Licensed esthetician and former brand ambassador of Fenty Skin, Sean Garette, recently hosted the first segment of his new panel series, Skin Conversations, at NeueHouse Madison Square. For the inaugural panel, Garette invited Dr. Rose Ingleton, founder of Rose Ingleton MD, and Dr. Chaneve Jeanniton, founder of epi.logic skincare, to join him for a conversation moderated by Greg Emmanuel. The overarching focus was skincare, and since the panelists included three esteemed Black beauty professionals, the discussion highlighted how well melanin is represented within the industry, and how to care for our melanin with expert techniques.
The panel kicked off with a section titled “The Complexity of My Complexion” – inspired by the lyrics of Nas from his latest album King’s Disease II. Panelists began with sharing their thoughts and experiences on how well melanin is represented in the industry. “When I went to esthetician school, there were no books on how to treat skin of color, hyperpigmentation, acne, etc.,” Garette shared. “It wasn’t until I started my own practice that I saw how different skin conditions show up on people of color.”
Dr. Ingleton, who is one of New York’s most esteemed dermatologists, had a similar experience to Garrette regarding learning how to treat skin of color. “People are constantly seeking people who know how Black skin works and how it reacts to certain things,” she said. “That’s why I’m so busy,” Ingleton added. “I learned in my own trial and error, and living in this skin, and discerning what makes sense to me and this skin.” Dr. Jeanniton also recalls an experience during her student days when she asked the professor about how a certain ingredient or treatment worked on skin of color. “The woman rolled her eyes, not embarrassed by her ignorance, but annoyed that someone would ask her,” Jeanniton remembers.
When asked about the likelihood that melanin will be considered upon visiting a general dermatology office assigned by insurance, Ingleton explained that aspect of your treatment is not being considered because they see it and they understand it to a certain degree, but not the nuances. However, Ingleton did express that it is getting better, but that the number one thing to remember when in the patient seat is to ask questions. “If you’re going to see a physician ask how many times they’ve treated this problem, and then what about people who look like me,” said Ingleton. “What are the risks? What are the side effects?
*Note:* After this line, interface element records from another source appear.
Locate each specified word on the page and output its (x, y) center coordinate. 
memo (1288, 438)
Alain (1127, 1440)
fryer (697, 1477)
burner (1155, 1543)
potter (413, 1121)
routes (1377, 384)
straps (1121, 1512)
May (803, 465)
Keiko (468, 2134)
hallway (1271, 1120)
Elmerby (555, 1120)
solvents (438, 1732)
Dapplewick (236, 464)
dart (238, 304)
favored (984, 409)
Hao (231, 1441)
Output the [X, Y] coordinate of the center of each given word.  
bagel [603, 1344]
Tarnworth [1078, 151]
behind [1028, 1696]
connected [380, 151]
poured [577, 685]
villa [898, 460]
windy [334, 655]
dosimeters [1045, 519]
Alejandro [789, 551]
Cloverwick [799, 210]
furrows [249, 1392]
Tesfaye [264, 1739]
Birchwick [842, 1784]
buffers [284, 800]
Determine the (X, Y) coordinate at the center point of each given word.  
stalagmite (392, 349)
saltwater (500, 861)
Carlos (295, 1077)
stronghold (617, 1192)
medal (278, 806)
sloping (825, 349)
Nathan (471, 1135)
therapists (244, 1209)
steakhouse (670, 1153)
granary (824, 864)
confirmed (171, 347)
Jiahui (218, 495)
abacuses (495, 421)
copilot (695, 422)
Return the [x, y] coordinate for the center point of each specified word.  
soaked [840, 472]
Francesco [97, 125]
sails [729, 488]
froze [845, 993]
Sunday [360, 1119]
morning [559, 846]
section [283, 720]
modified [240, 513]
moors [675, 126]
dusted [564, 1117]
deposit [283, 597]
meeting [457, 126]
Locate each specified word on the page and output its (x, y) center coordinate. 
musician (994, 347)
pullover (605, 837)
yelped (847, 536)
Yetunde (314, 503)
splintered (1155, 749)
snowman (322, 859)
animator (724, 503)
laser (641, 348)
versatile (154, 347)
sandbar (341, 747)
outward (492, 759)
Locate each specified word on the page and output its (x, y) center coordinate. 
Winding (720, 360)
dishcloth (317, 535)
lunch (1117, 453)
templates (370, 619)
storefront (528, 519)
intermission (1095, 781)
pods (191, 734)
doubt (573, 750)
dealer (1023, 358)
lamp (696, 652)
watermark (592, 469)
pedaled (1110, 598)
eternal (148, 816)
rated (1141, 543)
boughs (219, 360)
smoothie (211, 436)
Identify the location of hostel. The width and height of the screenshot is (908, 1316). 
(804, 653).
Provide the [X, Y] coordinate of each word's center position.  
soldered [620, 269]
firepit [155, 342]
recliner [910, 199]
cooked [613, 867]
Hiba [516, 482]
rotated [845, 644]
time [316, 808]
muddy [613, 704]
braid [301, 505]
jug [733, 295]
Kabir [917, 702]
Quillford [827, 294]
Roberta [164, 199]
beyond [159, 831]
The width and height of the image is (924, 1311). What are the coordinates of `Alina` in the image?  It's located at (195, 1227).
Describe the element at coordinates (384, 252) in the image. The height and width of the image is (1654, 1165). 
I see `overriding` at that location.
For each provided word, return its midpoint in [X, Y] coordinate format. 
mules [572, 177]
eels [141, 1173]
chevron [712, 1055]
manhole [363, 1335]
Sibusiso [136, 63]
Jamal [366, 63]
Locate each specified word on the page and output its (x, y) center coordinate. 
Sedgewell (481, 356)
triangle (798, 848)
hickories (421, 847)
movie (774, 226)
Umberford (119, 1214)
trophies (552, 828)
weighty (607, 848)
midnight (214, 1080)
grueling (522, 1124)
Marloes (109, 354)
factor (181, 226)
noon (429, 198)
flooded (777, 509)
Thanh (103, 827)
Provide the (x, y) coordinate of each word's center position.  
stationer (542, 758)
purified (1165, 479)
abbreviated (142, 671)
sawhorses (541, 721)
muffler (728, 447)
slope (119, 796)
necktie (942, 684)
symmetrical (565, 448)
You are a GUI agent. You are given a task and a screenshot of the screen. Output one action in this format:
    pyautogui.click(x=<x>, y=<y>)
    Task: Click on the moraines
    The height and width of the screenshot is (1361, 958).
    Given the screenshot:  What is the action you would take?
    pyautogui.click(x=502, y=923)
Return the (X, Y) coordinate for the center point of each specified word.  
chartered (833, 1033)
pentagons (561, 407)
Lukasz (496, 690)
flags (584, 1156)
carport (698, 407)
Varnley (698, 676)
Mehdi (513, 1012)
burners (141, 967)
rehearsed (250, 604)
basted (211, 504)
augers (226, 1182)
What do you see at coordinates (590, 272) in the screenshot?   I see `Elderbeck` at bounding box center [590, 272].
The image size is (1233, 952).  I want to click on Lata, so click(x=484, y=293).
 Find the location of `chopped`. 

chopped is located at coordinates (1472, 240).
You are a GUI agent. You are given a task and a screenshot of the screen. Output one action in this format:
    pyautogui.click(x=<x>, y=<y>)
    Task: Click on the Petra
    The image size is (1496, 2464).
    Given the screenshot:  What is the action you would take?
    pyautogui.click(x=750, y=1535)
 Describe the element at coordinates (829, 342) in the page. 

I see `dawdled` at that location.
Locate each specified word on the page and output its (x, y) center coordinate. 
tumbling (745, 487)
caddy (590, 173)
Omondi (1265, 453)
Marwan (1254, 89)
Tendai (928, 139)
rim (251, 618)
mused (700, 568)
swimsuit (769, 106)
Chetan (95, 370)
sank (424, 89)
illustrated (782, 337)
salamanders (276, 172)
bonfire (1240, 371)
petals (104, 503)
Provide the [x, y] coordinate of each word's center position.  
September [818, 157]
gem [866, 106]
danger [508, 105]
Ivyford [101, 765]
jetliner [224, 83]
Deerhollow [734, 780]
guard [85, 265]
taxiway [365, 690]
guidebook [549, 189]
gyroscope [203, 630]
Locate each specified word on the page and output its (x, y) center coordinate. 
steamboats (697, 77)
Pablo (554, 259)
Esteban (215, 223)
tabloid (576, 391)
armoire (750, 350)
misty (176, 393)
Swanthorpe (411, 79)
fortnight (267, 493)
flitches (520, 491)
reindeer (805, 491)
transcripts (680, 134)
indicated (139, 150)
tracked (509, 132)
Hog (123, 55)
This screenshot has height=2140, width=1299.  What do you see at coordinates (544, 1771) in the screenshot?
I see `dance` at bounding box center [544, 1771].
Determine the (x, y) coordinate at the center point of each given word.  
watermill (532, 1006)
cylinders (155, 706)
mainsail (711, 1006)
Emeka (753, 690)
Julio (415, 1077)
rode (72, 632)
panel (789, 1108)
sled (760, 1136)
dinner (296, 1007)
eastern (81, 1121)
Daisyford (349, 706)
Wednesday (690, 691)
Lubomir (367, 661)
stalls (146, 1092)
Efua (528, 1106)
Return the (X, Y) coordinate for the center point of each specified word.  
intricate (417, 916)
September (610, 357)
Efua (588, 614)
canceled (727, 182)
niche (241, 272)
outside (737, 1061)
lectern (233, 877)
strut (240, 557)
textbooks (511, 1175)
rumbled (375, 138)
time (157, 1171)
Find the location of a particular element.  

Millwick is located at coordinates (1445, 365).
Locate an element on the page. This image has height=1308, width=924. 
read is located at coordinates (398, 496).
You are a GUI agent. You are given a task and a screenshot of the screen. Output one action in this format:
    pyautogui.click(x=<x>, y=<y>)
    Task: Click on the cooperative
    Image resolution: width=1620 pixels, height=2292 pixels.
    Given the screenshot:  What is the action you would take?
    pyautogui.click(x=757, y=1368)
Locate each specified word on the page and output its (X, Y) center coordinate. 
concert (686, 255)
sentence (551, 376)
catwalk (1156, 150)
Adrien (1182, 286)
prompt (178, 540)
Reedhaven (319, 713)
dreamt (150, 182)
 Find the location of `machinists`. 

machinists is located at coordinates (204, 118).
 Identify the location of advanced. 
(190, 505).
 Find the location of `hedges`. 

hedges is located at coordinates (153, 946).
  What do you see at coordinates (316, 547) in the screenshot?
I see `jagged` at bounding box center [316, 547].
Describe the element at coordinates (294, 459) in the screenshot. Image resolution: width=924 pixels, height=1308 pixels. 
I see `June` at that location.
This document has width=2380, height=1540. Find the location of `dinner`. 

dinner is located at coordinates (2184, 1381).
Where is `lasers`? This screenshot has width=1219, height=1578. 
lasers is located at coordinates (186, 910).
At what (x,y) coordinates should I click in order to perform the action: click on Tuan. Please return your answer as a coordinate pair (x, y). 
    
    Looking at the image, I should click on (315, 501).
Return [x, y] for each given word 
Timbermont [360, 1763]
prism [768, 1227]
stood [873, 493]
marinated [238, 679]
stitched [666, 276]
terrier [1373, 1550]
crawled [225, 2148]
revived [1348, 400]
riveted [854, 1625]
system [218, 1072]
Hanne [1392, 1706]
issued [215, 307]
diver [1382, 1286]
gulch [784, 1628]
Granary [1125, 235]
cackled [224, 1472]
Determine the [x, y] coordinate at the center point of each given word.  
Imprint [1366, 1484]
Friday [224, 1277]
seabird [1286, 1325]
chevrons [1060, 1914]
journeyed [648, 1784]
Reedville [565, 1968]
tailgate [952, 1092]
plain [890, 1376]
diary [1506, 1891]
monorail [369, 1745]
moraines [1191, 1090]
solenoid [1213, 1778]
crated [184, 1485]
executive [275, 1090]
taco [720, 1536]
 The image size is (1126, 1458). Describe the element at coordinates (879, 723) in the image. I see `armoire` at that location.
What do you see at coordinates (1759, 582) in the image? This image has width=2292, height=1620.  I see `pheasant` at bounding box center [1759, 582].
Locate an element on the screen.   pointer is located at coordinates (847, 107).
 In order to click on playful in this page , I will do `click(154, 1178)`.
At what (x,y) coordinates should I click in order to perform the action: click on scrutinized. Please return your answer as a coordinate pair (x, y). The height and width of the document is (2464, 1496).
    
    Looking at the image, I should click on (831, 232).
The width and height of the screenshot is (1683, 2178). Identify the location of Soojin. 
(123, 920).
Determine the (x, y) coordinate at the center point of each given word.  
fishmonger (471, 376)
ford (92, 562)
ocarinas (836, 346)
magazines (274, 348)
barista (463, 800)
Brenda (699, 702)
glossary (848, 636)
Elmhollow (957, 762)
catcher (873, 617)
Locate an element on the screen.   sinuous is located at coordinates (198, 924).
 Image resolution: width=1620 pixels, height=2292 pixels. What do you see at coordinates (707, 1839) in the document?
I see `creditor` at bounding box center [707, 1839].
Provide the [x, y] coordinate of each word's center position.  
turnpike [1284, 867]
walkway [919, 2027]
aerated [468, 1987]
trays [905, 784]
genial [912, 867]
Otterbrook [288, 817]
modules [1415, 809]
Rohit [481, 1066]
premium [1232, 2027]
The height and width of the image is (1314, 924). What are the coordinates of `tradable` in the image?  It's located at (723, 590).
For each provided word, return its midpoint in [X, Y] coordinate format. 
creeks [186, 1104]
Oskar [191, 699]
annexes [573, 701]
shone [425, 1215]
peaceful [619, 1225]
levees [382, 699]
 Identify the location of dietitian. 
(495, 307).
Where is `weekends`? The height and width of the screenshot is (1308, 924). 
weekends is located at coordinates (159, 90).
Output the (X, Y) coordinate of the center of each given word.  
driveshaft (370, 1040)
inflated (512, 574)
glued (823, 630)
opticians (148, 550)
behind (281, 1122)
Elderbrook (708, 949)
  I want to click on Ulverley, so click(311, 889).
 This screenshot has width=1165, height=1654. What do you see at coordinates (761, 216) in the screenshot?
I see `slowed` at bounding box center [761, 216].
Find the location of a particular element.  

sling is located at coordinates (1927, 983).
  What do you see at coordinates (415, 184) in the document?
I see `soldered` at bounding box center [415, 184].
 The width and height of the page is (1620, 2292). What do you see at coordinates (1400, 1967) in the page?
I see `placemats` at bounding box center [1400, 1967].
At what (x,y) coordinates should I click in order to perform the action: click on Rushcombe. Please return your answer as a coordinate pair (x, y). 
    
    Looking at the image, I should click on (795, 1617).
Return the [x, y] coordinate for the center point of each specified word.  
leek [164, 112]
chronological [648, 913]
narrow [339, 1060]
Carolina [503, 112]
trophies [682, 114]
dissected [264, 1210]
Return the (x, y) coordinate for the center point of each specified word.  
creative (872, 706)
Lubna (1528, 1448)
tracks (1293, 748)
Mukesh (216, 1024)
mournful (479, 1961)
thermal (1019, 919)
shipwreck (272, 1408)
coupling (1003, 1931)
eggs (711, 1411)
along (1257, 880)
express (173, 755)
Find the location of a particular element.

Gaps in knowledge means advocating for yourself.”
The first section continued with tips on how to treat hyperpigmentation, and also touched on the emotional benefits to having a Black dermatologist and esthetician. It’s well-known that stress is a common cause of acne, so having a doctor that you trust and can relate to is the first step to channeling a relaxed state of mind on your journey to clear skin. “I may never get to the real reason why you’re here if I don’t calm you down first,” said Ingleton, who uses a technique called task-esthesia to help patients relax during their treatment.
The second half of the panel was centered around cosmetic maintenance, and discussing cosmetic procedures, both surgical and non-surgical. Each panelist stressed the importance of consultations, and re-emphasized asking questions. Attendees were able to immediately take the suggested advice, and ask questions for the final segment of the panel. Garrette responded with some of his expert tips, along with support from Ingleton and Jeanniton – a complimentary consultation, thanks to the panel.